Which lines run from the one containing "Screen dimensions: 1559x784" to the end of the entries below? Reproduce them exactly, both ends included.

-------- PROVIDED RECORDS

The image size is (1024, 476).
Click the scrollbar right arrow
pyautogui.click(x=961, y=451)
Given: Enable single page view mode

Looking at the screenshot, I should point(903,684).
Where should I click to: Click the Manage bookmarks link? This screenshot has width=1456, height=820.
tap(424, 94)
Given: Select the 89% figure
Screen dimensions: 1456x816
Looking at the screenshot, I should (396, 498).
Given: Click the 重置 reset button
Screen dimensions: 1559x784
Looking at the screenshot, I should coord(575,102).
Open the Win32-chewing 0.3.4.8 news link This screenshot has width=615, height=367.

----------------

*WRITTEN RESPONSE*:
Screen dimensions: 1559x784
Looking at the screenshot, I should coord(575,102).
Open the Win32-chewing 0.3.4.8 news link This screenshot has width=615, height=367.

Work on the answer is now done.